Barriers to child care can be considered a “three-legged stool,” Melton said. Those three legs are affordability, availability and quality.
“You really need all three of those things for child care to be accessible to people,” Melton said.
Generally in Routt County, quality is a strength, but there’s not a lot of availability. By some definitions, Routt County could be considered a child care desert for children from birth to age 3.
For Kim Martin, executive director of Young Tracks Preschool and Child Care in Steamboat, one of the main problems is not having enough available slots.
Young Tracks is one of only two centers in Steamboat that accept infants and toddlers, along with a few home providers.
Young Tracks serves children from 2 months to age 5 or 6.
There are sometimes two to three times as many kids needing care than there is licensed availability. For infants and toddlers, there’s a significant shortage.
State regulations for child care centers include restrictions regarding capacity.
For example, there must be one adult for every 12 children in the 4-year-old age group, and for infants or young toddlers, there must be one adult to every three children.
Routt County was reported to have enough licensed care centers that allow infants and toddlers for only about 15% of families needed it, according to Melton. Surveys show about 77% of kids in the county 6 and younger would require child care.
For preschool, the numbers are a little better.
“On paper, we do have enough spots,” Melton said. But for some families it might not be as convenient a schedule or location.

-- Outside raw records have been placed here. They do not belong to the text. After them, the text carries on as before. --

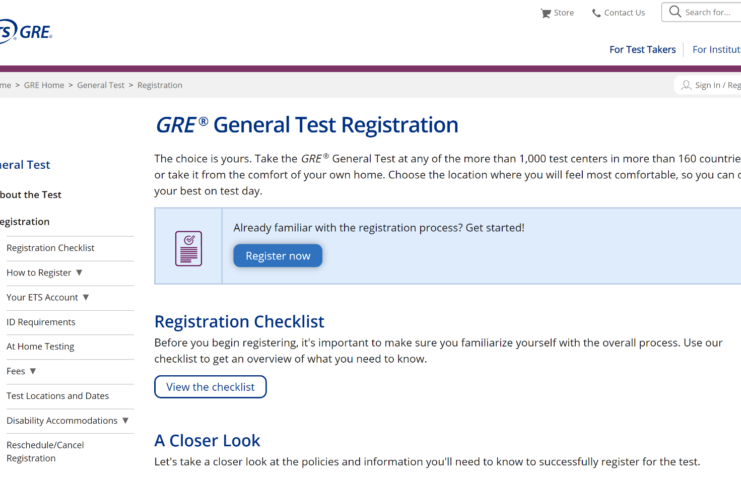
Task: Open Test Locations and Dates link
Action: point(58,396)
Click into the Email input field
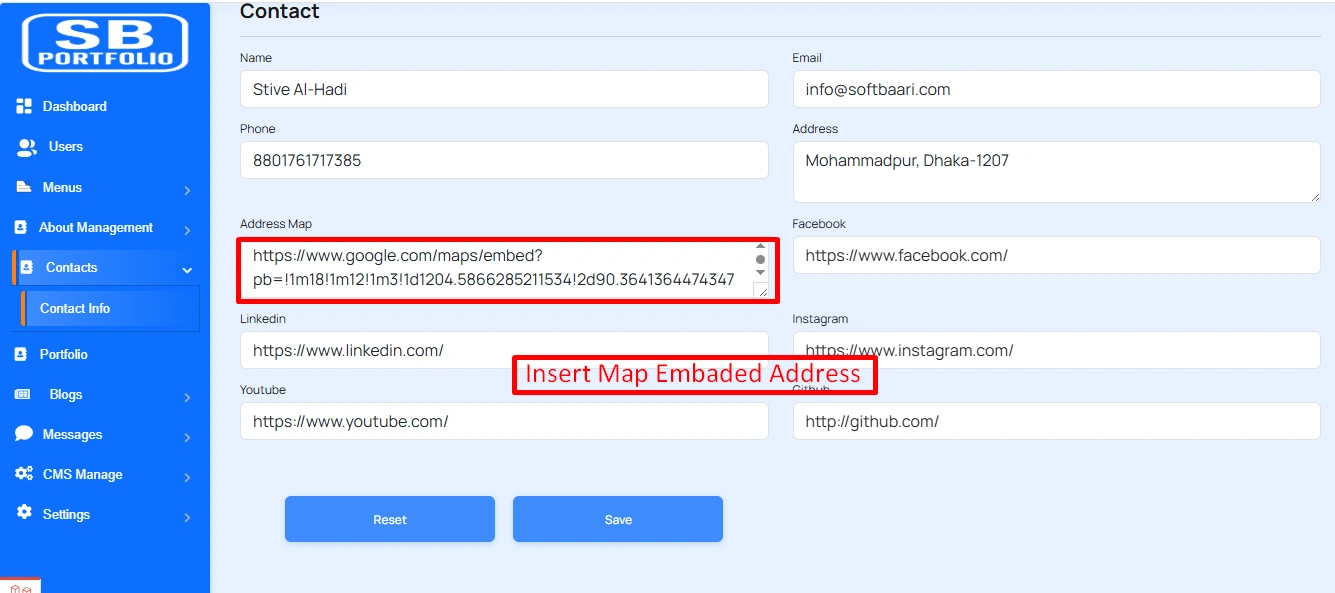The width and height of the screenshot is (1335, 593). 1056,89
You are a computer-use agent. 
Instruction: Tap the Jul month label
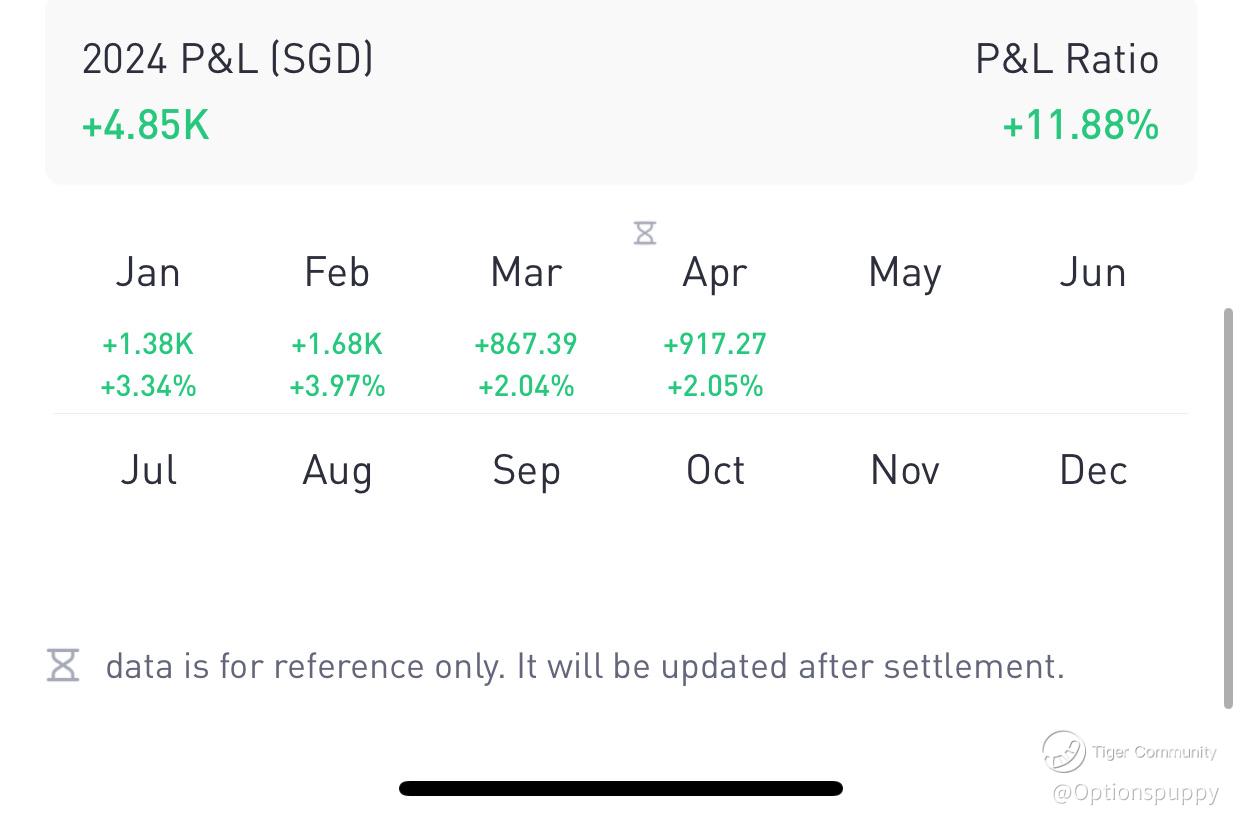pyautogui.click(x=148, y=470)

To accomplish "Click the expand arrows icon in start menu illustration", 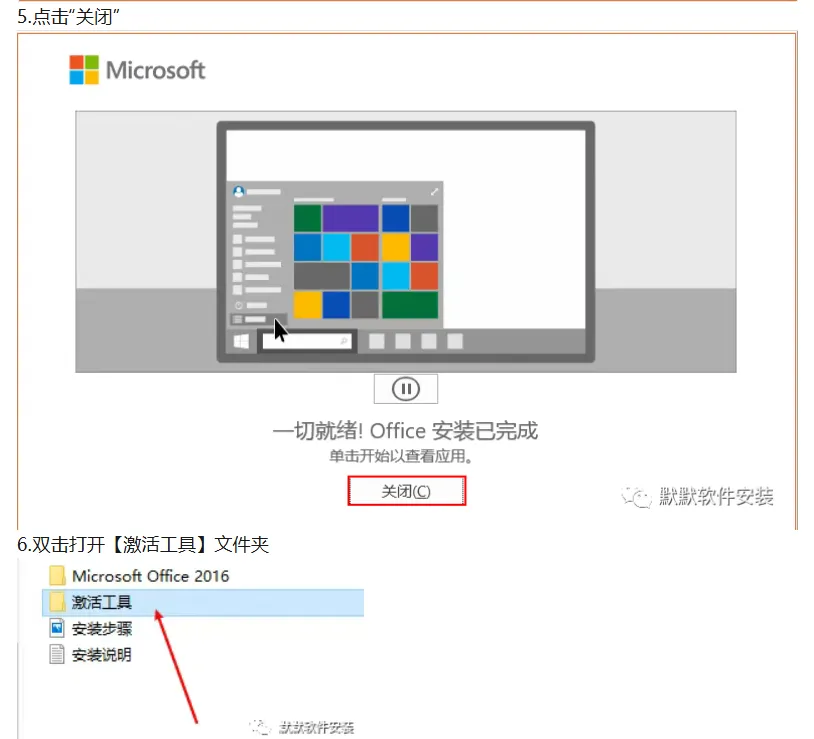I will click(434, 192).
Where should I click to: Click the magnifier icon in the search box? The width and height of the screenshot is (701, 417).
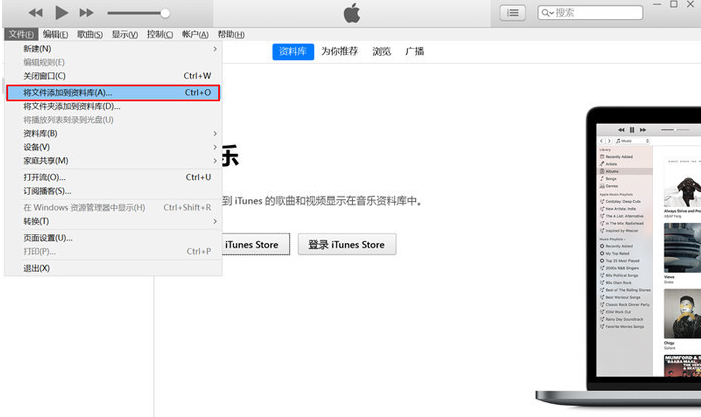click(547, 13)
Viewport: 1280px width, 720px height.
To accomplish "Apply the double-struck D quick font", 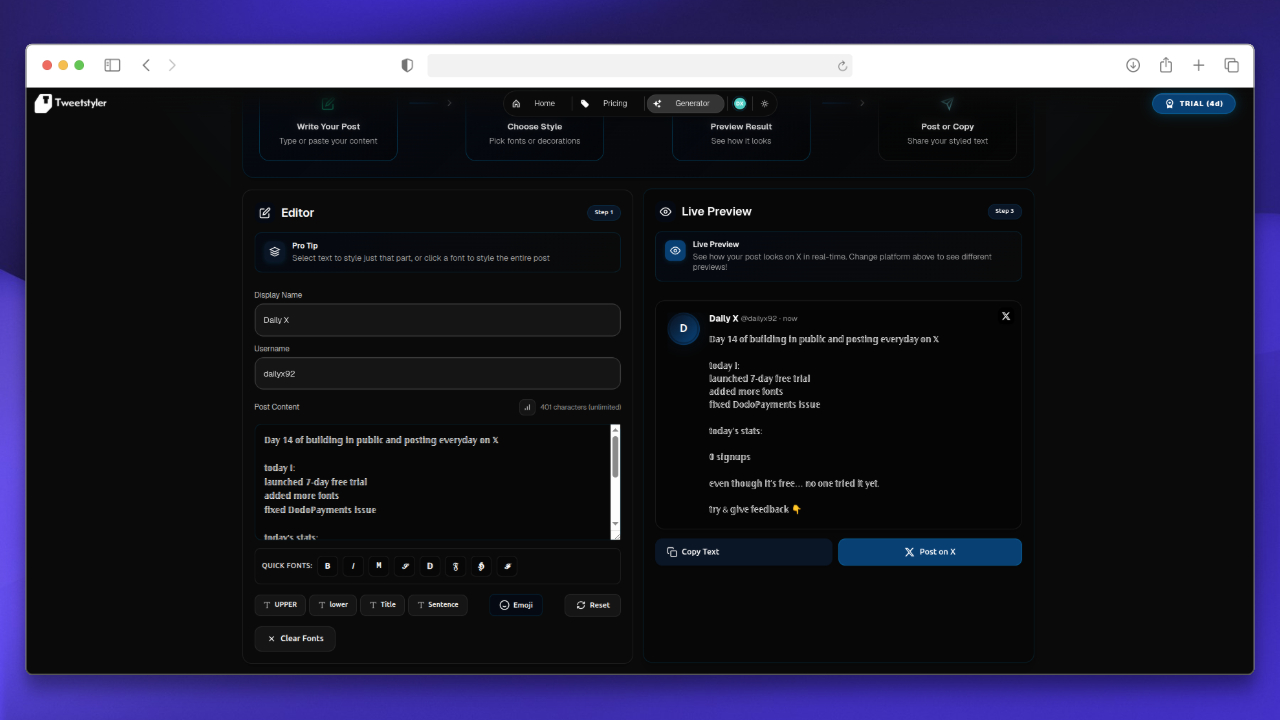I will 430,566.
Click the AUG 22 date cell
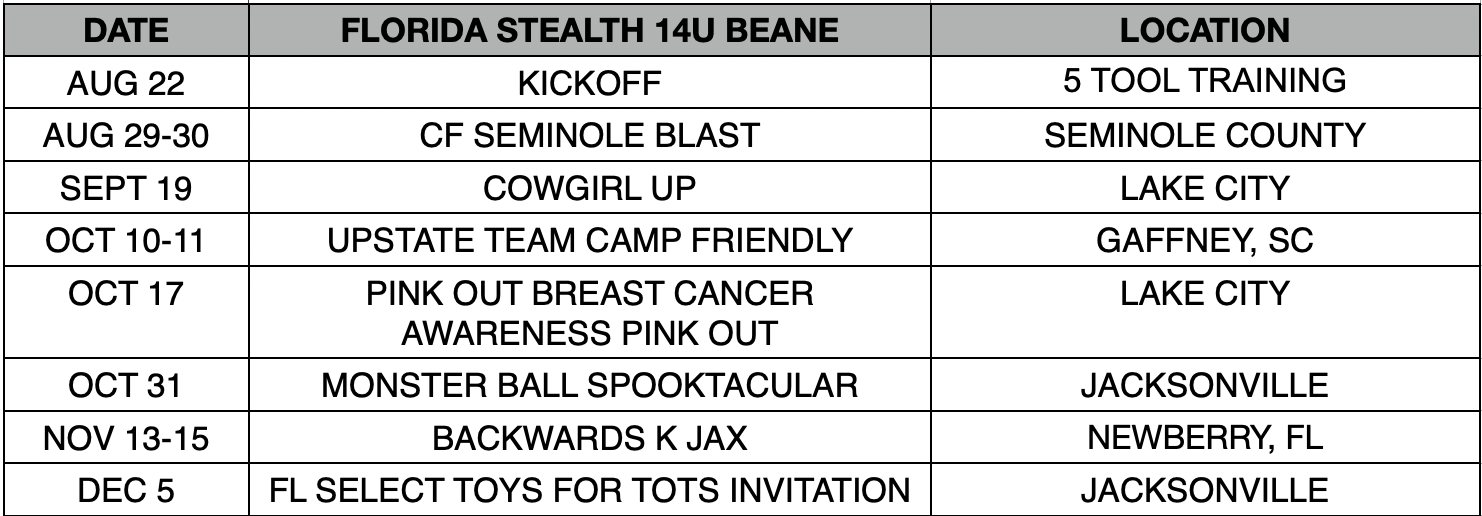This screenshot has width=1482, height=516. pyautogui.click(x=126, y=83)
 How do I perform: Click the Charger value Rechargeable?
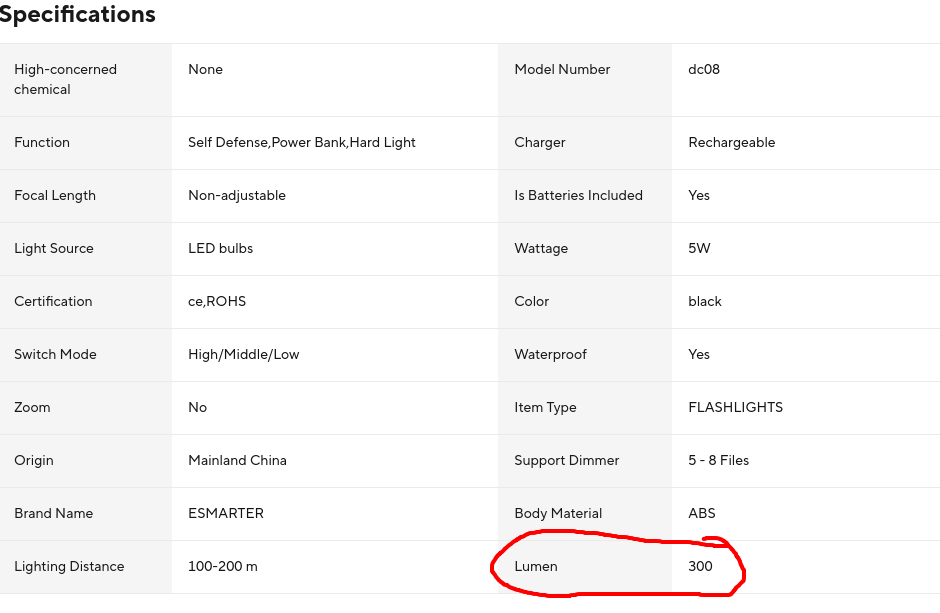pyautogui.click(x=732, y=143)
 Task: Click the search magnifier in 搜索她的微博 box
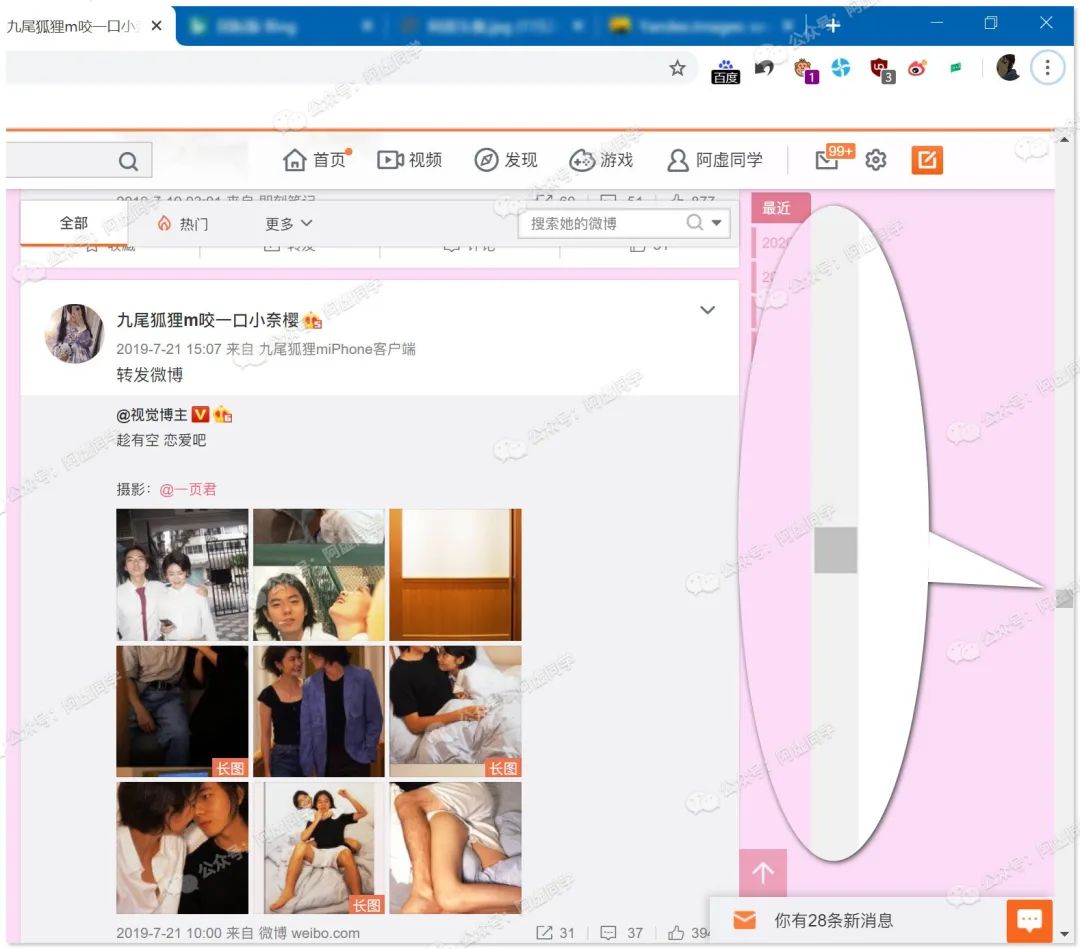(694, 223)
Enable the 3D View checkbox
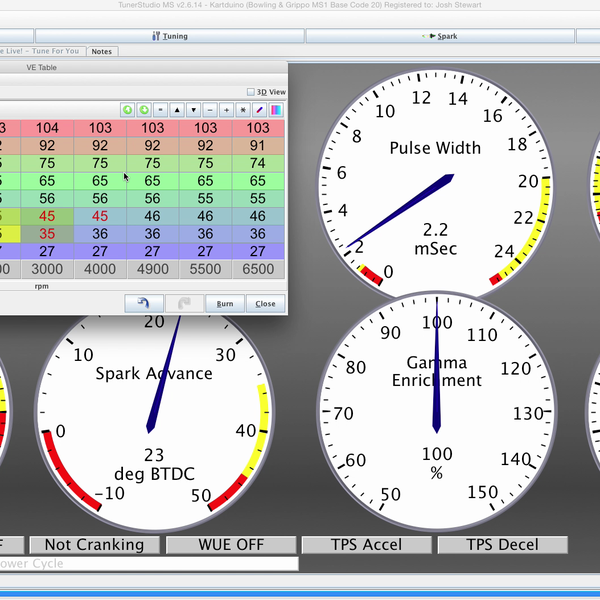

Affordability for both preschool and child care remains an issue.
If a family is under 265% of the federal poverty level — earning $69,430 for a family of four — they qualify for tuition assistance through the Colorado Child Care Assistance Program, though not all centers or home providers chose to be part of the CCCAP program. Considered the local hub for all early childhood resources, First Impressions is available for those who don’t qualfty for CCCAP, mainly if they’re under 325% of the federal poverty limit — or $85,150.
For above that 325% level, there is no child care assistance.
“We have a real challenge for the ‘missing middle,’” Melton said. “You don’t make enough to qualify for assistance but don’t make enough to make ends meet.”
The cost at Young Tracks for infants and toddlers is $71 per day, according to Martin. Its preschool program is $68 per day, which Martin said is quite comparable to others around Steamboat. They require a two-day minimum, and families are asked to follow a schedule. Young Tracks has the largest number of families in the county attending a single facility.
“Living in Routt County is so expensive — there are families that have monthly mortgages that are less than child care programs,” Martin said.
Melton said her son attends preschool in Routt County for four days per week, which costs she and her husband about $13,000 annually.
“For a lot of families, that’s not realistic,” Melton said.
Even with the high tuition rates and large demand for services, those working in the child care industry still often make little money, which creates a second issue around equity.
Providers at Young Tracks are required to have completed early childhood education courses and specific training for handling infants and toddlers.
“It’s not just babysitting,” said Martin, who has been in the field since 1988 and with Young Tracks for 25 years.
Without child care, the workforce would be crippled.
It’s hard to find qualified people then not be able to pay them as much as they would make in other professions, Martin said.
“Public school teachers don’t make enough, and we make even less than that,” she said.
With those barriers combined, a generational issue is emerging, according to Melton. It’s one that affects young people’s ability to build wealth while many are taking on debt to pay for child care.
“We live in a place with a high cost of living, and you can’t always make it on one income, Melton said. “You can barely make it on two incomes.”